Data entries
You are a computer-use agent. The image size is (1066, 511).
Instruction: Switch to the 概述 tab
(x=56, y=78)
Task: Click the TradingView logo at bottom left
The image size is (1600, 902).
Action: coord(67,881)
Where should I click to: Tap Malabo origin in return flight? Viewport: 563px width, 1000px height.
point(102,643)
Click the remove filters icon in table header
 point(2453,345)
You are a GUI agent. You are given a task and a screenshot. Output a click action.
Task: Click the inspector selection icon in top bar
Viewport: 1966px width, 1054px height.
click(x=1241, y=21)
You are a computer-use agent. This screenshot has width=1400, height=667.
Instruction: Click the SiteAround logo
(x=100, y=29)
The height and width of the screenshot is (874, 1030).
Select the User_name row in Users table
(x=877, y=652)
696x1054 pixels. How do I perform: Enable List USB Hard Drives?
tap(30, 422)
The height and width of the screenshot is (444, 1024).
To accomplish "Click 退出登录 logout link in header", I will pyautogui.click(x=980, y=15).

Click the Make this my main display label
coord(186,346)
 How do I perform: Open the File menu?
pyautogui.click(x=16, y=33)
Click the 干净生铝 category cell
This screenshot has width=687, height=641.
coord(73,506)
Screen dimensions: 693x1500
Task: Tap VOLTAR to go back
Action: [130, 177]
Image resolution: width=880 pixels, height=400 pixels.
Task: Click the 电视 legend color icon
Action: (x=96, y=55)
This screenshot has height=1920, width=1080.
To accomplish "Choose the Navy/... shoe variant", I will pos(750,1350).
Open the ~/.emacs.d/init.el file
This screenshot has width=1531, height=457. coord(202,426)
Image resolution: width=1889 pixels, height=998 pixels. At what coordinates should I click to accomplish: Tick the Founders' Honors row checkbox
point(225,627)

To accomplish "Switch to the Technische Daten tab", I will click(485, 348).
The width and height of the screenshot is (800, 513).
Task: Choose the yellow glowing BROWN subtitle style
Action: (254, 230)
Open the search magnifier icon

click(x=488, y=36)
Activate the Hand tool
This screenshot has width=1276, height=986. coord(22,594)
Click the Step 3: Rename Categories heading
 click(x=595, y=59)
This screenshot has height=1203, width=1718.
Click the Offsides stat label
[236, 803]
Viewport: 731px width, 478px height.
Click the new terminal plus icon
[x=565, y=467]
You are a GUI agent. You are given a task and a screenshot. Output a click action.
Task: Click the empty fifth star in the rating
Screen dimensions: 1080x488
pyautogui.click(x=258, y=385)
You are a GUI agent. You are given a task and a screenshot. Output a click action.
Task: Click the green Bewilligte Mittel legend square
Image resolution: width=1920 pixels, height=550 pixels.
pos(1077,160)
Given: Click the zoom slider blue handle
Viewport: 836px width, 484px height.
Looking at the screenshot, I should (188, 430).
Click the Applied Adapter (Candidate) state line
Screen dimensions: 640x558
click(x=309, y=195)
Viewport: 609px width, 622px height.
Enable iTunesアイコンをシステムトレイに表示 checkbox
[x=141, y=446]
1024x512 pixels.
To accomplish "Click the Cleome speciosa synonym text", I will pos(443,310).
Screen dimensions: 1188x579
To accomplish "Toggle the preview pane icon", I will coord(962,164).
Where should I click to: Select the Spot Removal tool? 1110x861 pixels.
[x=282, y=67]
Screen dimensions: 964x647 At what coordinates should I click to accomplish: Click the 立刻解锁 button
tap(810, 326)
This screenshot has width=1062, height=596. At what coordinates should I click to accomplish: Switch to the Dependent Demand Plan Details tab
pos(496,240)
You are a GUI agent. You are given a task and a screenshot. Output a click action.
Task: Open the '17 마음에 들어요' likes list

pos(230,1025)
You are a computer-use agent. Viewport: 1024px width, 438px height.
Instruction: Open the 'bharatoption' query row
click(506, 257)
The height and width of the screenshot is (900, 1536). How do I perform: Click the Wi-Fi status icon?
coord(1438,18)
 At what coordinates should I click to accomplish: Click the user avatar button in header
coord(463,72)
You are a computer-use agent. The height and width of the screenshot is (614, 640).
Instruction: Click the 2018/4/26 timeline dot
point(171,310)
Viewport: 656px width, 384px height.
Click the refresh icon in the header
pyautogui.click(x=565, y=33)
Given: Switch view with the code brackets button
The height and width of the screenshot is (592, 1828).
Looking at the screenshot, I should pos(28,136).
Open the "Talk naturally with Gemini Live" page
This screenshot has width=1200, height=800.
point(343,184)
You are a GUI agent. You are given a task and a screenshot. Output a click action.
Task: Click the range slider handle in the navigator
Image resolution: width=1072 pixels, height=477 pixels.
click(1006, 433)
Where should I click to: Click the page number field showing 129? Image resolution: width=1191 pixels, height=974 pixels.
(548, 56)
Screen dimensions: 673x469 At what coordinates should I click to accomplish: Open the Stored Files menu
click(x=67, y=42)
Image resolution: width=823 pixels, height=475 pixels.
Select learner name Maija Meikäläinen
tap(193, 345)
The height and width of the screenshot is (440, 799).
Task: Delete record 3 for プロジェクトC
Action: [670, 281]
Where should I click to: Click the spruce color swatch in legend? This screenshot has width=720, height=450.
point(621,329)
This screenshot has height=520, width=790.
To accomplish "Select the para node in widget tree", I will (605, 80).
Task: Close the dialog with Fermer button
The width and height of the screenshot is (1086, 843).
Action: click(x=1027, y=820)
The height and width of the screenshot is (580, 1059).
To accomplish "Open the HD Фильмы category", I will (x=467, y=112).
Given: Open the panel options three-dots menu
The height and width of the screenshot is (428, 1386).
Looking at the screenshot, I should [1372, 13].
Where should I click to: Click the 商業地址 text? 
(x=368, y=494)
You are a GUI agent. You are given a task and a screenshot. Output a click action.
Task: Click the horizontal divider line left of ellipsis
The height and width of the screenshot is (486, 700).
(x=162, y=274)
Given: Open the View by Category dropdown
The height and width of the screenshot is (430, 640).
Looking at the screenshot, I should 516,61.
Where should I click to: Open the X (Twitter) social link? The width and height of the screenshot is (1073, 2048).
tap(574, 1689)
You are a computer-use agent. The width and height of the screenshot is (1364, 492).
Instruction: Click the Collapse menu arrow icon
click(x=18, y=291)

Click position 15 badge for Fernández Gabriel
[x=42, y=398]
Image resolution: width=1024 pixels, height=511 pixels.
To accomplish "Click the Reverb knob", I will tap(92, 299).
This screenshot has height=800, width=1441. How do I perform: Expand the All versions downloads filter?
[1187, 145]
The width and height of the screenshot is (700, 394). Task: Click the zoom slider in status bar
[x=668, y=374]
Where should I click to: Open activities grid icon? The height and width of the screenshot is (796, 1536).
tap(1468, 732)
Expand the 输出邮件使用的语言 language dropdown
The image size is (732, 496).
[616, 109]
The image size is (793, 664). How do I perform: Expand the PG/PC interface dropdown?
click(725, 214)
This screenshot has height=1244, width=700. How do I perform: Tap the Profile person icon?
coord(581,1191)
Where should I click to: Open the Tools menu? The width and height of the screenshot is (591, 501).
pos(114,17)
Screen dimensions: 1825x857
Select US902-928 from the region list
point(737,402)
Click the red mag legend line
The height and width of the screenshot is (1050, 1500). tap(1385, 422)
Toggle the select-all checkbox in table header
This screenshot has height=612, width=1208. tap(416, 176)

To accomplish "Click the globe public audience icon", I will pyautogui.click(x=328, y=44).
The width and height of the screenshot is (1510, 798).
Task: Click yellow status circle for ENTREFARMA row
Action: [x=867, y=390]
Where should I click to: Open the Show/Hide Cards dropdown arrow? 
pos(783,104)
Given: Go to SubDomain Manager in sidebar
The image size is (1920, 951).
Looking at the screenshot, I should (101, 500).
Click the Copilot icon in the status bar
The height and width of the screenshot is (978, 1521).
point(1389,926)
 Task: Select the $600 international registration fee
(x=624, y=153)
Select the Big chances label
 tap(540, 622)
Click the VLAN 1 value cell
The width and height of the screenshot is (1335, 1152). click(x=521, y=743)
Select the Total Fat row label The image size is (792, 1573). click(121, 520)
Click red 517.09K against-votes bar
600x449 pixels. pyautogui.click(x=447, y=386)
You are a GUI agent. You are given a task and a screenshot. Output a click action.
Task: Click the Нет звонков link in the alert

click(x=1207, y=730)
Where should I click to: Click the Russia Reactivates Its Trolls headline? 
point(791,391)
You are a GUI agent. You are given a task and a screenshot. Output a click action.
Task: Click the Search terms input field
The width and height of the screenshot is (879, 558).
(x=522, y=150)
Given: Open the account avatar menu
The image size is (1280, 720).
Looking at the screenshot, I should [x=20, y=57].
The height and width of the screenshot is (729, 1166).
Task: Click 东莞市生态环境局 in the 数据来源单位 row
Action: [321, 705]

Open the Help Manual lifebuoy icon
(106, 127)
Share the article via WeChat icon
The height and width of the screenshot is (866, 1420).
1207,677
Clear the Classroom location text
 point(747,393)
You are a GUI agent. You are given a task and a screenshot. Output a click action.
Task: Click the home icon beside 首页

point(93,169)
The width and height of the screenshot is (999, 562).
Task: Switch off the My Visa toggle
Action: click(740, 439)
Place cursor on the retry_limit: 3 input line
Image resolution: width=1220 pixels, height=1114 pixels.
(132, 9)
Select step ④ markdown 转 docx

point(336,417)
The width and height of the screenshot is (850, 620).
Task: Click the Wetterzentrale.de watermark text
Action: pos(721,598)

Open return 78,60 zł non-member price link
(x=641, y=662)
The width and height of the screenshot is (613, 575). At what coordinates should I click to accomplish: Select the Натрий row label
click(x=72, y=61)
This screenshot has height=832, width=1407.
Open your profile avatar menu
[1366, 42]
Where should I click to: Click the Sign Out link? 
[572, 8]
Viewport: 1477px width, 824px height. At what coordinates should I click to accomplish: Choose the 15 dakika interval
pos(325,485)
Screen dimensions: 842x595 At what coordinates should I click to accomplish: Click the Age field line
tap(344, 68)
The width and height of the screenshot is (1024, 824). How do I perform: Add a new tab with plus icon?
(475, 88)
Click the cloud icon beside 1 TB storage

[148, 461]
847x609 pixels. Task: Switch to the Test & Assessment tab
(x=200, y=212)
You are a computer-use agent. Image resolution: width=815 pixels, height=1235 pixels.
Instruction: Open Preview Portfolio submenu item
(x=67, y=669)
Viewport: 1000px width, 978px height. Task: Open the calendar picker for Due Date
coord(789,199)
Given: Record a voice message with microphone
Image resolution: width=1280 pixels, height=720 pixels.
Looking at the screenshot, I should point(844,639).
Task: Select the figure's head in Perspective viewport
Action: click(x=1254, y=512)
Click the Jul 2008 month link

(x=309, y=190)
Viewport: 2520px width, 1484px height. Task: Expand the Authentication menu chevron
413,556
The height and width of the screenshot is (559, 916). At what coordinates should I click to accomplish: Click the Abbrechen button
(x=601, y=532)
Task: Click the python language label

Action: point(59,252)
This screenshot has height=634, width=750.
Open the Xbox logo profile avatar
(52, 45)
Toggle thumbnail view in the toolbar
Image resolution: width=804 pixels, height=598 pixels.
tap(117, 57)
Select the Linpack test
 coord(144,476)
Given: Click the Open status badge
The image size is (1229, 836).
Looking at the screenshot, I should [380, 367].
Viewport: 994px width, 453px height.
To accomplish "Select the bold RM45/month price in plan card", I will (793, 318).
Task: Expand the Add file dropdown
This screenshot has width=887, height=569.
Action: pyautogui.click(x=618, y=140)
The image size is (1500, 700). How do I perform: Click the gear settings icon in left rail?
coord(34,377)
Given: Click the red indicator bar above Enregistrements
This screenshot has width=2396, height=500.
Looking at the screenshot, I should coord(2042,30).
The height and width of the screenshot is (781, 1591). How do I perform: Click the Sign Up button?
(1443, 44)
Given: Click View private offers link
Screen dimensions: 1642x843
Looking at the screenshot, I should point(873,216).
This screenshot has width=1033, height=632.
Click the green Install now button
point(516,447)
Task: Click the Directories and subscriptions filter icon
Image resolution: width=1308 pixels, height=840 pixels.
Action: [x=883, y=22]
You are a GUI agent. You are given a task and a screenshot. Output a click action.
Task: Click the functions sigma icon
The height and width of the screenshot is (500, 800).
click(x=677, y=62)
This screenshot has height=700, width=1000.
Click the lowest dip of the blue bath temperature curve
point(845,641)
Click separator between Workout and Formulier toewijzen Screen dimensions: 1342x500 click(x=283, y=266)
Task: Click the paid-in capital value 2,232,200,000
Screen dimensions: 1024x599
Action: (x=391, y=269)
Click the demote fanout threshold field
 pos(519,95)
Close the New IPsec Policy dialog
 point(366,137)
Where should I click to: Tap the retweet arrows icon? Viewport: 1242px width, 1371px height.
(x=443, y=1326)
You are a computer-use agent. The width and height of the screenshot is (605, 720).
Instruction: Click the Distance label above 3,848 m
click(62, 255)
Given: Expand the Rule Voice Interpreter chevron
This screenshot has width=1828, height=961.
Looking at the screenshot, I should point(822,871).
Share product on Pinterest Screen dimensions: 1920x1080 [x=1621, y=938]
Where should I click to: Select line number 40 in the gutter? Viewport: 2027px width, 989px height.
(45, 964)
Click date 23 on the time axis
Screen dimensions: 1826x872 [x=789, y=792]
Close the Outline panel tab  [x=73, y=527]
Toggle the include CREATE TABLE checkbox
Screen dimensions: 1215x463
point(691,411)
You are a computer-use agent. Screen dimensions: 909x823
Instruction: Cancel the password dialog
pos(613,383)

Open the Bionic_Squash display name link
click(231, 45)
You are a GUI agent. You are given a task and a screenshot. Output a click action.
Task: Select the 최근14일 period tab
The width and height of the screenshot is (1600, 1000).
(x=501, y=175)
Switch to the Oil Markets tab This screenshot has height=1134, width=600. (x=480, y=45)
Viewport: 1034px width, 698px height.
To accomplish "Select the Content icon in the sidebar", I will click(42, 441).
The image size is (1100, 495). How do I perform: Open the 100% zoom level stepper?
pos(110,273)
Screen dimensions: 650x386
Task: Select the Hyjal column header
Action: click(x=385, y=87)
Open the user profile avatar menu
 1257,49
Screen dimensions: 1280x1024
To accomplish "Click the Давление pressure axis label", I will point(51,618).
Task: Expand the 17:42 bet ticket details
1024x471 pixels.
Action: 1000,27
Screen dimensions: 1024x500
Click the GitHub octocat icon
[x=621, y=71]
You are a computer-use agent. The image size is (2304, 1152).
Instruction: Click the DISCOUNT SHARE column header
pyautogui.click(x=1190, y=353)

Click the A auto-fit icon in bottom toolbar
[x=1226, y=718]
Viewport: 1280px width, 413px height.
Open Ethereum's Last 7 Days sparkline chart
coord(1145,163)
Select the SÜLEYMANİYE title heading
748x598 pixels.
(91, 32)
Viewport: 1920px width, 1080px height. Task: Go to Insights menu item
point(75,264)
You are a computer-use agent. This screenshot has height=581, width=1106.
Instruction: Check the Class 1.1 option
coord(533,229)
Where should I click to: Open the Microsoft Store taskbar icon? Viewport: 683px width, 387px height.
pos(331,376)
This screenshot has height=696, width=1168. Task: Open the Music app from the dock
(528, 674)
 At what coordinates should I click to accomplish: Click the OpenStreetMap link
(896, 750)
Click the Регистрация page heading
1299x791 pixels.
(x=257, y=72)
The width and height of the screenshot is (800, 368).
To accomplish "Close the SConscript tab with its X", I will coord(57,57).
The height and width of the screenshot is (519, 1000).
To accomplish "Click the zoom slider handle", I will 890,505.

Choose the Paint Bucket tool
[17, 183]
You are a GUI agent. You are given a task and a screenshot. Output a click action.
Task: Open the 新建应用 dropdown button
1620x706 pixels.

* **What is expected**
Restate exactly the lines running from the line with "Viewport: 1920px width, 1080px" to the end of the entries above, both ends included.

* **Output of the task**
Viewport: 1920px width, 1080px height. Task: Go to Insights menu item
point(75,264)
You are a computer-use agent. This screenshot has height=581, width=1106.
Instruction: Check the Class 1.1 option
coord(533,229)
Where should I click to: Open the Microsoft Store taskbar icon? Viewport: 683px width, 387px height.
pos(331,376)
This screenshot has height=696, width=1168. Task: Open the Music app from the dock
(528, 674)
 At what coordinates should I click to accomplish: Click the OpenStreetMap link
(896, 750)
Click the Регистрация page heading
1299x791 pixels.
(x=257, y=72)
The width and height of the screenshot is (800, 368).
To accomplish "Close the SConscript tab with its X", I will coord(57,57).
The height and width of the screenshot is (519, 1000).
To accomplish "Click the zoom slider handle", I will 890,505.

Choose the Paint Bucket tool
[17, 183]
You are a GUI agent. You are given a task and a screenshot. Output a click action.
Task: Open the 新建应用 dropdown button
1620x706 pixels.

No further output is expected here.